Es decir, podemos seguir haciéndonos las víctimas de un acontecer que no depende de nosotros, pero eso no es más que un fingimiento hipócrita que en el fondo sabemos que no es así. Cierto que cada individuo aislado siente una impotencia inmensa, y así es; sin embargo, que los individuos, ciudadanos o pueblos puedan rebelarse contra decisiones con las que no comulgan es legítimo y, tal vez, lo único que está en nuestras manos. La pandemia pasó, al menos en occidente por el momento, ahora tenemos la oportunidad de reclamar multitudinariamente la “verdad” de lo ocurrido. La guerra en Ucrania puede tener muchas razones ocultas, pero vuelve a estar en nuestras manos levantarnos masivamente para exigir que se llegue a un a cuerdo de paz, antes que más humanos de uno y otro bando sigan padeciendo ese infierno.

¿Qué será lo próximo con lo que nos van a sorprender el año que viene? A parte de la crisis económica profunda en la que están casi todos los países y las consecuencias que tienen en cada individuo en su vida cotidiana -muchos no les llega para comer, sumados a los que ya no podían satisfacer esa necesidad que se está convirtiendo en un privilegio-.

Analizando la diversidad de situaciones que se han dado en la última década, por no irnos muy lejos, son la consecuencia de acciones y decisiones humanas de los que ostenta el poder de facto, que ya sabemos que no son los Estados. Los años no son malditos de per se, sino el periodo de tiempo en el que recogemos los nefastos efectos de la ambición, el egoísmo y el desprecio de la vida humana. Hasta muchas de las catástrofes naturales acontecidas en los últimos años, según los expertos, son las devastadoras consecuencias de nuestra pisada despiadada por el planeta.

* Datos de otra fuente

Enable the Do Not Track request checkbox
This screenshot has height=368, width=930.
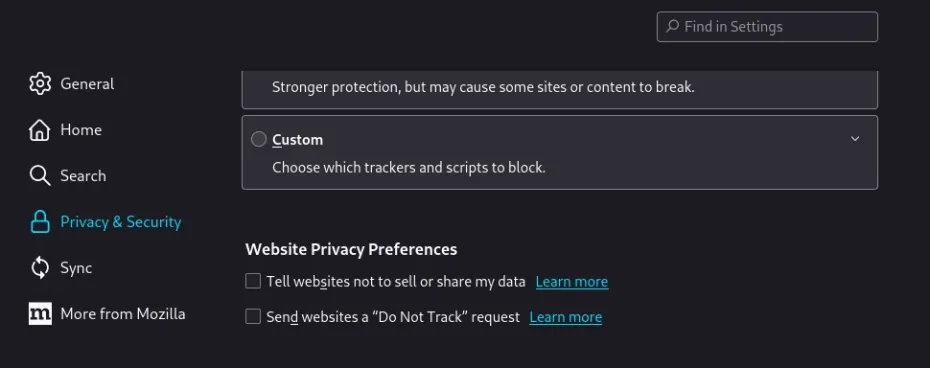click(253, 317)
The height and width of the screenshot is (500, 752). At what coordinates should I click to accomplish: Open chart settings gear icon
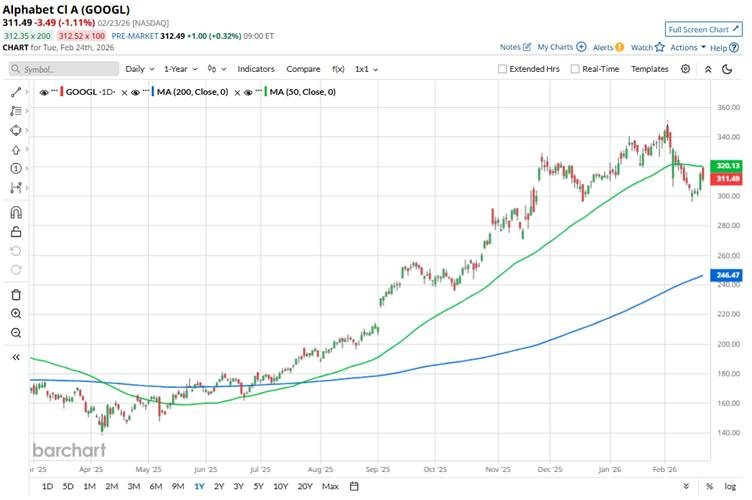click(685, 69)
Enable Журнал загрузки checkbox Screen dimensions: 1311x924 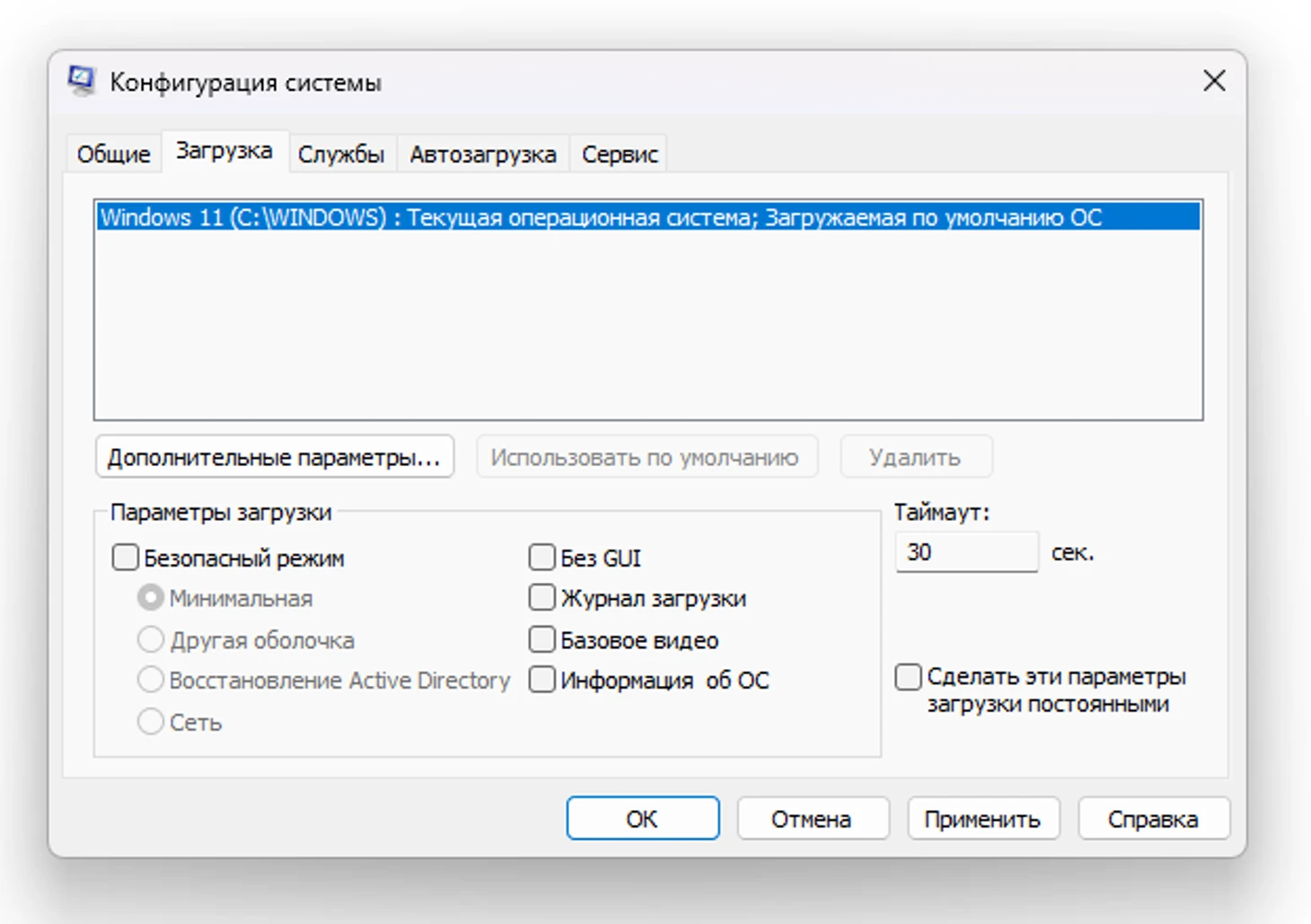(x=542, y=598)
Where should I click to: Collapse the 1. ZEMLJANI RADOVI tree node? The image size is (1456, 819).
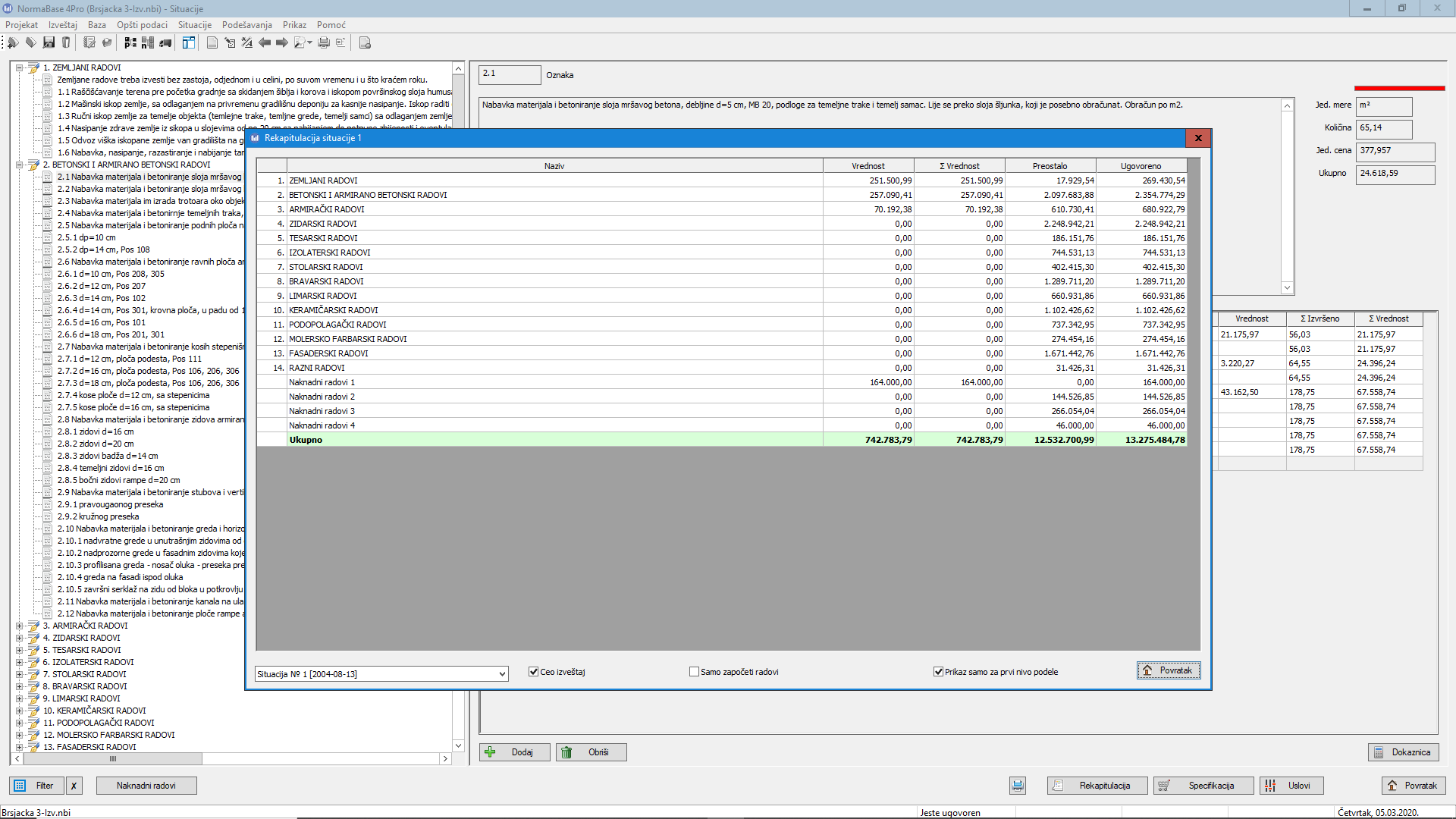pos(20,68)
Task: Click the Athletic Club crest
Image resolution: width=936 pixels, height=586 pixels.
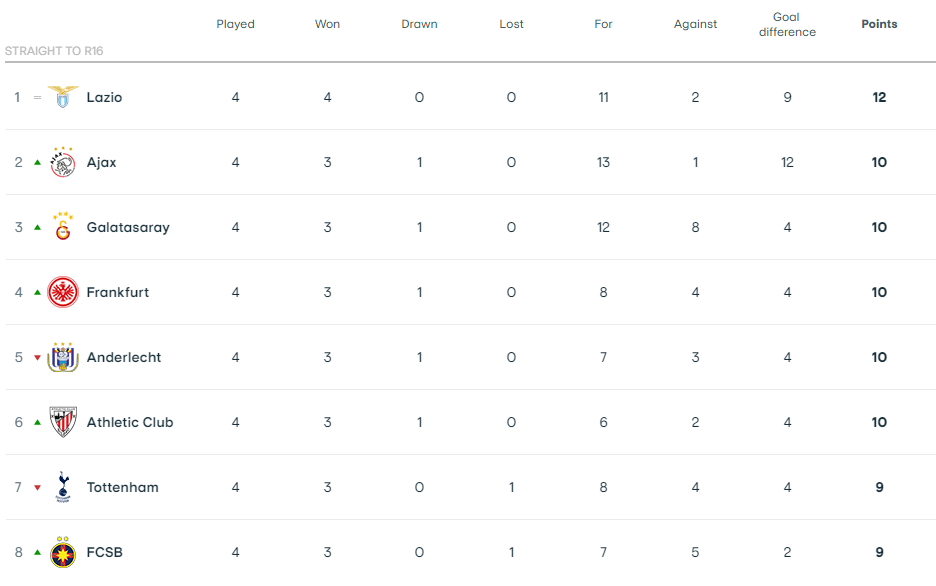Action: (63, 422)
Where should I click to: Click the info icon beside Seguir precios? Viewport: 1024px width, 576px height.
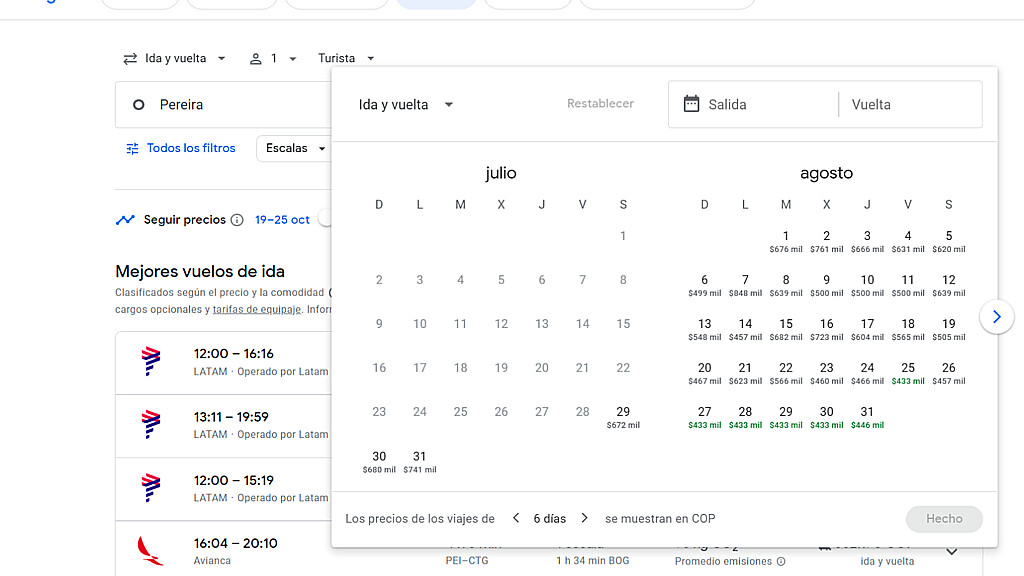click(237, 220)
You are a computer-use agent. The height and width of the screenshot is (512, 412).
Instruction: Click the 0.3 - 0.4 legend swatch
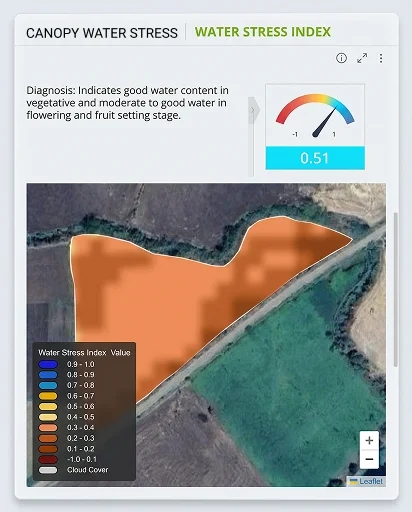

Los años no son susceptibles de ser olvidados o no; sino los propios humanos, la minoría que maneja al resto son los que no deben ser olvidados, y que algún día puedan pasar cuentas de la misma manera que lo hicieron algunos criminales de guerra. Porque hay muchas formas de genocidio y la sofisticación de las tecnologías y las estrategias subterráneas que se utilizan hoy en día no reducen un ápice las masacres que se producen por hambrunas, faltas de medicamentos y asistencia médica, guerras que son de algunos, un capitalismo feroz que encumbra a unos y hunde en el abismo a muchos. Eso sí, todo a su debido tiempo y en su momento estratégico.

Para finalizar una cuestión ¿no resulta paradójico que con la cantidad de personas que mueren al año por falta de medios de subsistencia, estemos desarrollando robots con apariencia humana que pueden sustituir a los humanos? Si lo que hay es un problema de superpoblación ¿no deberíamos usar esos recursos económicos en repartir con más equidad los medios que permitan como mínimo subsistir a los humanos de carne y hueso que ya están en nuestro mundo? Eso no es un problema ni una prioridad para los que ya preparan viajes turísticos a Marte.

Entiendo, y conmigo supongo que muchos, que hay una descompensación en el reparto de la riqueza que vienen de muy lejos, pero que bajo otras formas políticamente correctas siguen operando las ambiciones imperialistas y de expolio de los países que han estado sometidos desde hace siglos. Ese es el gran problema, año tras año. No que haya años malditos.


[1] Pigem. Jordi. Pandemia y posverdad. Ed. Fragmenta.

NOTA: En el concepto de tiempo, que utilizamos ordinariamente, hay una serie de punto de inflexión: los días, las semanas, los meses, los años. Esto responde a una concepción lineal en la que necesitamos establecer una especie de ritos de renovación, como si al cambiar el año cuanto ha venido sucediendo quedase atrás y no fuese, lo que es, una continuidad.